The flower stand outside the grocery is awash in a sea of red. The bakery department is well stocked with heart-shaped sugar cookies and pink frosted cupcakes. Cupid’s big day is upon us and I’ve been a bachelor for quite some time. Undateable due to mental illness. I advocate for myself, and am comfortable with my diagnosis, but I’m reluctant to offer it up casually, being concerned that the stigma against it will hinder any success I might have had in making a new friend. I wish it were different, so I approach it as such. Most of the time. Self-stigma tends to be the one area where I falter. Unwittingly, I will derail my own train, partially due to an inherent shyness, and otherwise to a general discomfort in my own skin.
Over the past six months I’ve attended a gathering, ostensibly presented as an alternative to the dating scene, but actually focused on making connections. I enjoy it. It’s a safe environment and creative at its core, offering unconventional exercises and opportunities to explore one’s own social wish-list, perhaps to connect with someone for friendship or a future date, but there are no clear-cut expectations. It’s an enjoyable night out. I can be my shy self and not feel too uncomfortable about it because most of the participants are on a similar wavelength. Should a potential date be in the cards, the inevitable questions arise: what do you do, where are you from, what are your interests? If it feels like the date might lend itself to more in the future, my diagnosis is likely to come up. It’s a major part of my life, perhaps the biggest single thing about me, being that it defines my thinking process and my lifestyle. So I have to make a choice. What do I tell them and when do I say it?
When I started writing for Bring Change to Mind six years ago, I had business cards printed with my contact info on them. If I’m in conversation with someone who asks me what I do, I tell them I’m a writer and that I have a biweekly blog. They usually ask me what site I write for, and when I tell them, they often ask me what the focus of the concern is. I answer appropriately, and they usually find it intriguing enough to ask me about my diagnosis. It’s here where I need to be a good judge of character and circumstance. If the situation warrants it, I tell them that I live with schizophrenia. What usually happens is that they ask a lot of questions about the illness and how I deal with it. My experience with advocacy comes into play; it’s an opportunity for some stigma-busting. I’ve handed out nearly four-hundred cards and had an honest and engaging conversation almost every time. Which lets me know that people are interested in mental health, and appreciate talking to someone with lived experience. Frequently, they’ll share a story about a friend or a family member who struggles with a mental illness.

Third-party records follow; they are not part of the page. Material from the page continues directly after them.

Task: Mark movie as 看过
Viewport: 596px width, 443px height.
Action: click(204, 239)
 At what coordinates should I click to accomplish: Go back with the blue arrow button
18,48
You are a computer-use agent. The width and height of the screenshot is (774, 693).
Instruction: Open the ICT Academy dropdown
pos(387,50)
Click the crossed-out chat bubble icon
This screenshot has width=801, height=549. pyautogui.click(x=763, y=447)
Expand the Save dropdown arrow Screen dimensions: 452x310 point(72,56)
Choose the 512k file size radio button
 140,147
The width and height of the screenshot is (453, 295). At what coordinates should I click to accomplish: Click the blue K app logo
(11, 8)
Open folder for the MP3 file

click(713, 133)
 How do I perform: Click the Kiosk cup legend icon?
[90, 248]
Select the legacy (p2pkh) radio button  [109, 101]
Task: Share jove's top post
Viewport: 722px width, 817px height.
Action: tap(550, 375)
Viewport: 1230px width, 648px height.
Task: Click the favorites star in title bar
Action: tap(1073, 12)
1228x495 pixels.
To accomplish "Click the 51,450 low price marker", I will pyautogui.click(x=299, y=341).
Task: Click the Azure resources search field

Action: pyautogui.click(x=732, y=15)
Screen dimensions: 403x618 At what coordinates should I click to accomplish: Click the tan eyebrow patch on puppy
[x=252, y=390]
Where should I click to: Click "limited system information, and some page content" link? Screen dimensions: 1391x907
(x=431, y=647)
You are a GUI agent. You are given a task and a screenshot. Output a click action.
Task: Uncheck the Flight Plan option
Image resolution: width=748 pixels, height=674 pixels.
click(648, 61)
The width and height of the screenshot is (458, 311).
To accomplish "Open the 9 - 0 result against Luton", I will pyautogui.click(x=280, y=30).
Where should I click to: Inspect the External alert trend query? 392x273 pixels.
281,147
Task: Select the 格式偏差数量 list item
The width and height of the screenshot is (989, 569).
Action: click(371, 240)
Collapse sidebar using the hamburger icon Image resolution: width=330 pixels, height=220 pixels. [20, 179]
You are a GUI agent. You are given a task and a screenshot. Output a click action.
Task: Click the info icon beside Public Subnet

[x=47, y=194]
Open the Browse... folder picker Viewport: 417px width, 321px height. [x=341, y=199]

I’m not saying it’s easy. If I didn’t have the business cards and the practice behind the discussions they bring, I might still be stuck in that shyness bubble, afraid to let anyone in. It’s bad enough that I’m socially awkward and go there anyway. Medication and therapy help me deal with those problems, but they don’t make things perfect. Self-confidence is not my strong suit, and my thought patterns can still be spacy and disjointed. I really need to stick to the script, and not veer too far off topic. If I do, my social awkwardness takes off and I start slipping into self-stigma sabotage. Many of my one-sided conversations are about communicating with another person one-on-one. I sometimes practice what I might say when someone asks about mental health in general and schizophrenia in particular. I take cues from talks I’ve had with my therapist. I converse openly with my friends who know my situation. It’s good practice.
I’ve bought a ticket to the aforementioned single’s event that’s scheduled for the day after Valentine’s Day. The facilitator will no doubt have some friendly ways of approaching the day and its expectations. Liveliness and good humor will prevail. And if I meet that special someone, I will be prepared to answer the awkward questions. If I just make a few new friends, I’ll do my best to advocate. Stigma doesn’t have to dictate every social situation. I don’t need to be cowed by it. To the contrary, I need to rise up to meet the challenge, and start a conversation about mental health. It’s in my best interest, and it helps promote the cause to live in a stigma-free society.